- [Task statement] Filter the entries below, keeping every line that has the word "agent".

START Supplied records

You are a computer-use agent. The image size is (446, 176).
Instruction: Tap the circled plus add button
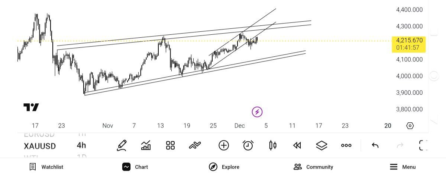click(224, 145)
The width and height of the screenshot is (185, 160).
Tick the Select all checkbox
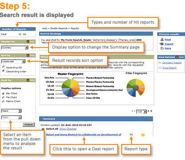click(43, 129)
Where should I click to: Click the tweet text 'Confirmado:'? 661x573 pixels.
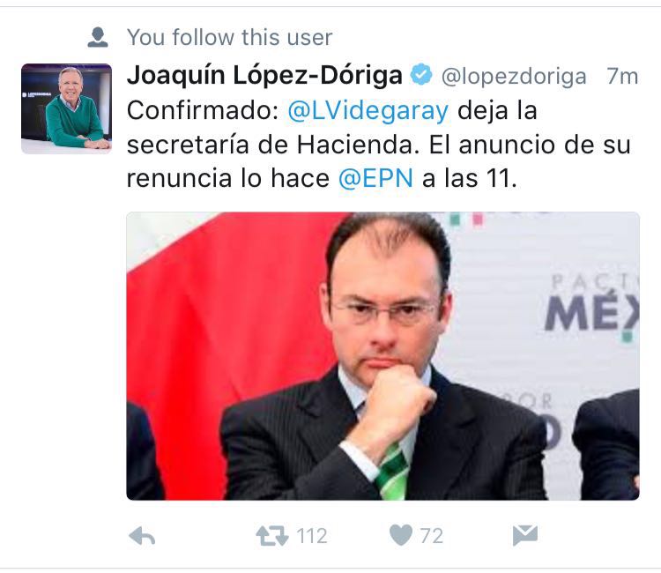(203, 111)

END Supplied records
START Supplied records

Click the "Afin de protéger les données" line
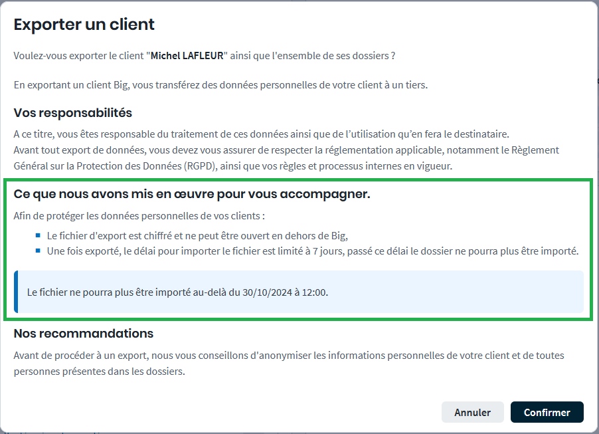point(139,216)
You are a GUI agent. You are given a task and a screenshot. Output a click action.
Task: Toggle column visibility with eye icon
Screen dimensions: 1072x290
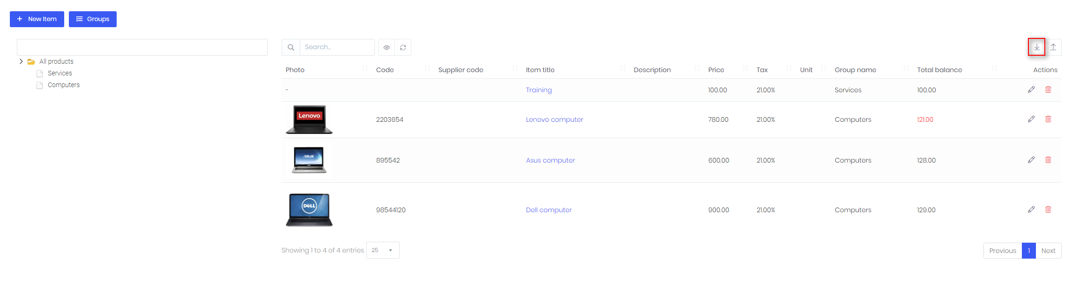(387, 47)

END Supplied records

- [Response]
You are a computer-use agent. The image size is (446, 176).
You are a GUI agent. You are given a task and a screenshot. Output a click action.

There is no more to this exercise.